Billy Sloan was accustomed to any manner of gallus corner boys sticking cassettes in his hands or his pockets, but the vast majority were rubbish. Nothing about these two dripping-wet chancers hinted at a different outcome. But like everyone in the music industry, the DJ was driven by the chance discovery of the next big thing. So he took the tape, promising to listen to it, but nothing further.

Max Mojo grunted a profanity, but Grant Delgado politely said thanks.

Max and Grant hung around the nightclub to see a new band called The Big Wheel, led by the Stiff Little Fingers frontman Jake Burns. They rattled through a lacklustre set. Grant knew The Miraculous Vespas had better songs and more attitude already. They should’ve been playing here on the Glasgow circuit, rather than paying opportunistic roadies well over the odds to jump the queue to get in. They only had enough money for one pint, and they shared it.
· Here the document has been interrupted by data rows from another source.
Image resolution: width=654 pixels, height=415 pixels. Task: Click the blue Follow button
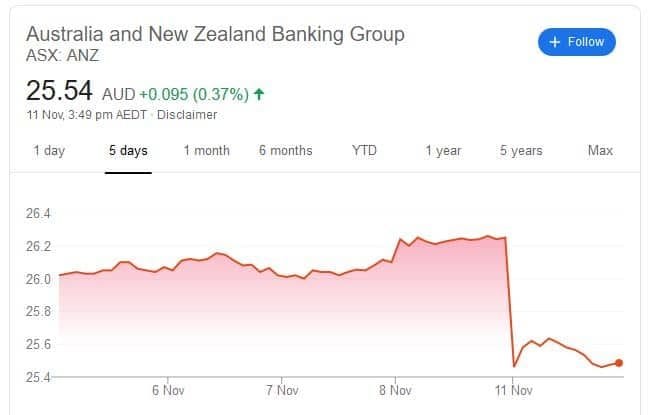coord(577,42)
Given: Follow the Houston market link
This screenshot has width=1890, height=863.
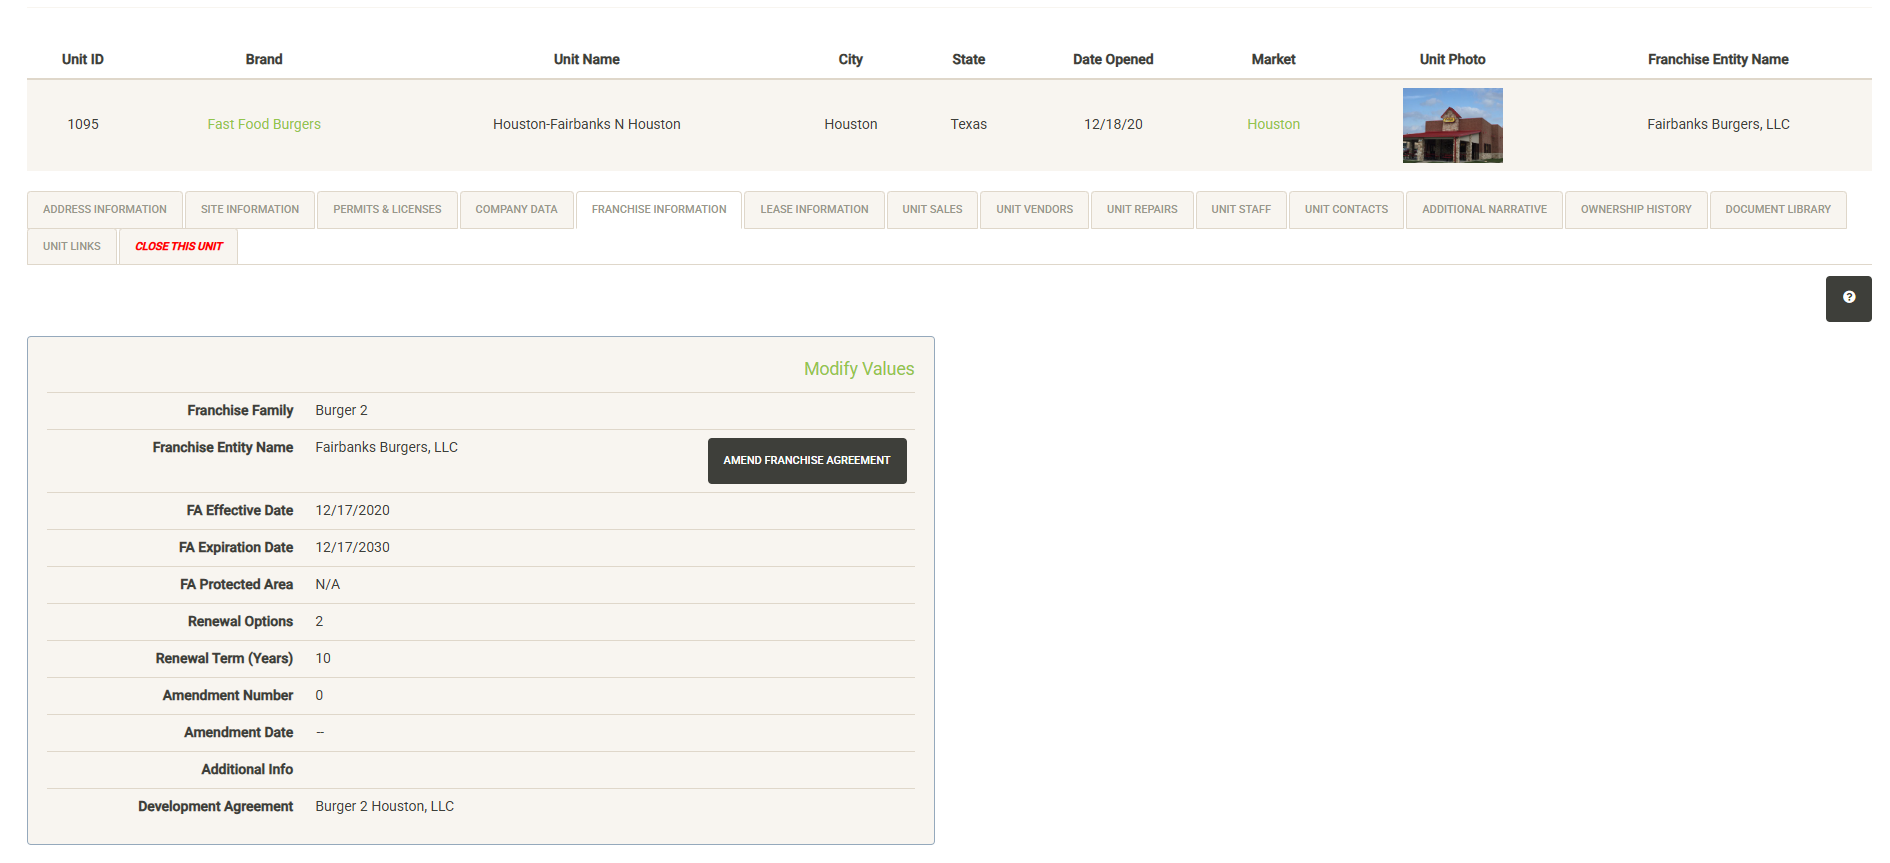Looking at the screenshot, I should [x=1273, y=125].
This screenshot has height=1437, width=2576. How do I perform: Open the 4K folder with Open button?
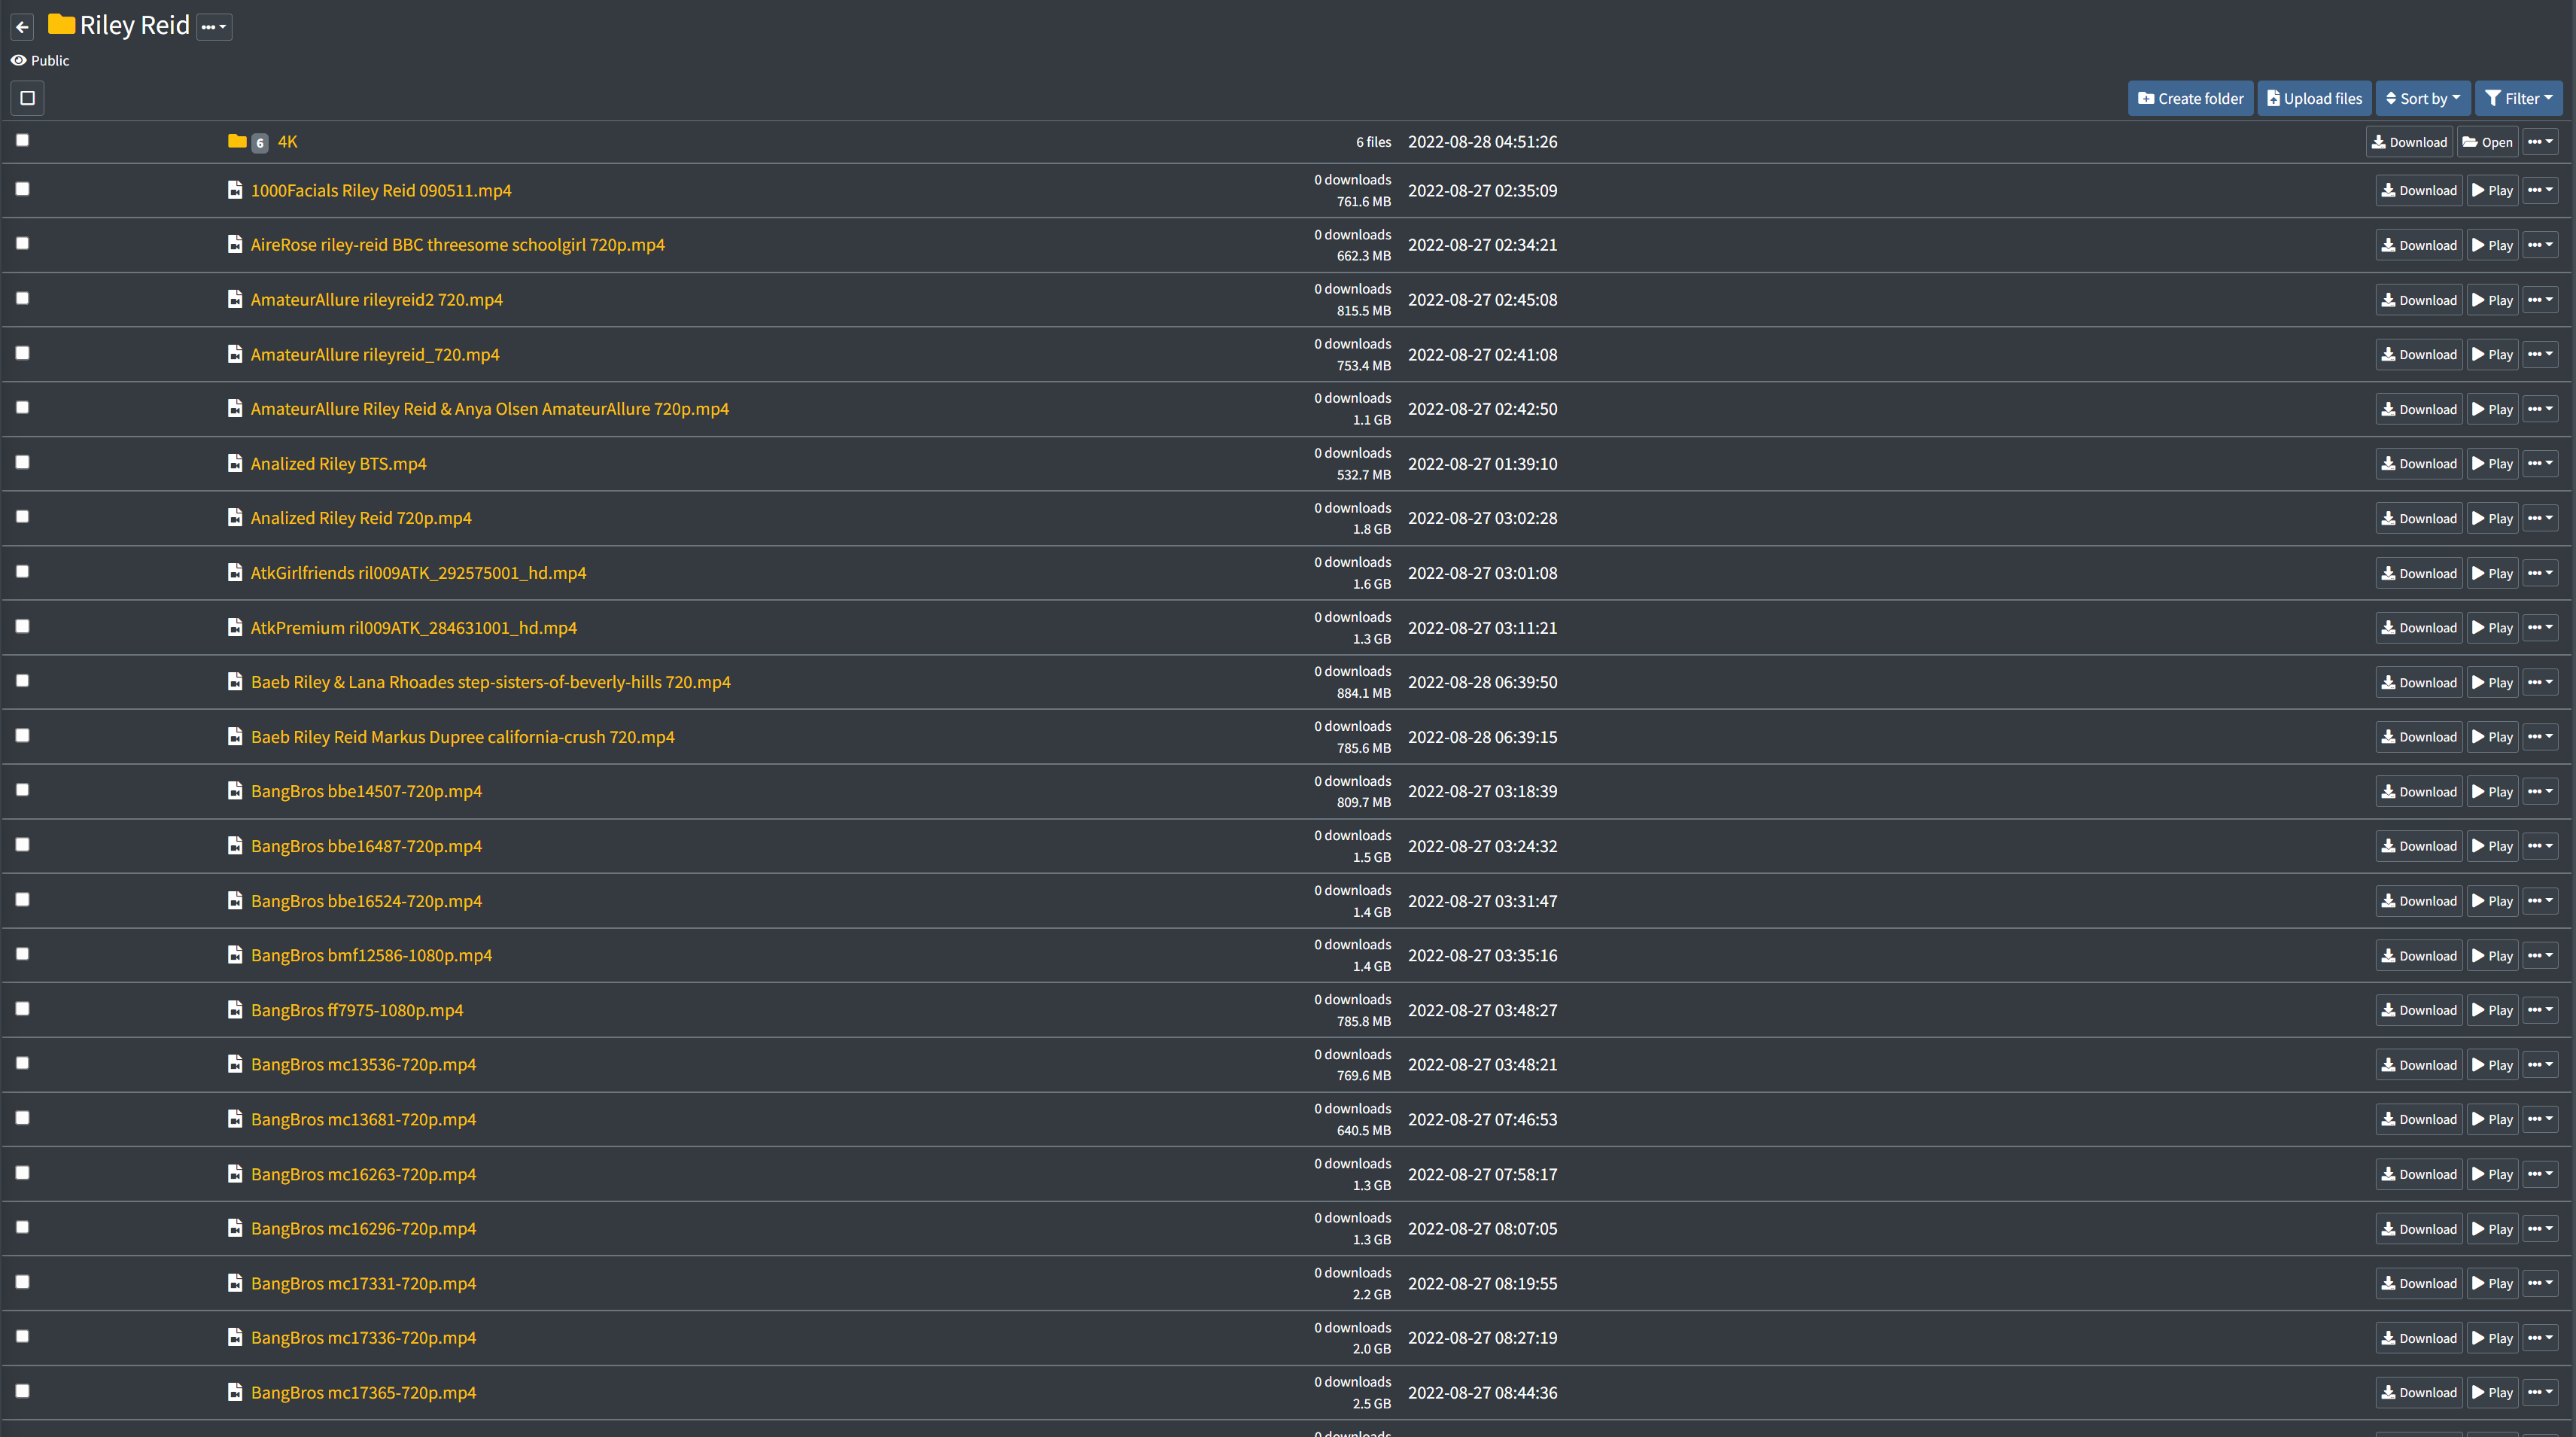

They had missed the last bus back to Kilmarnock and spent a frozen night shivering in the dark, dead shadows of Anderston Bus Station, amongst the pimps and the prostitutes. With his last pieces of change, Grant finally got hold of Maggie from a telephone box the next morning and she drove up to Glasgow in the Campervan to pick them up. As they drove down Argyle Street, Max looked forlornly out the back window. It was grey, dull and hammering down in stair-rods. He was still shivering.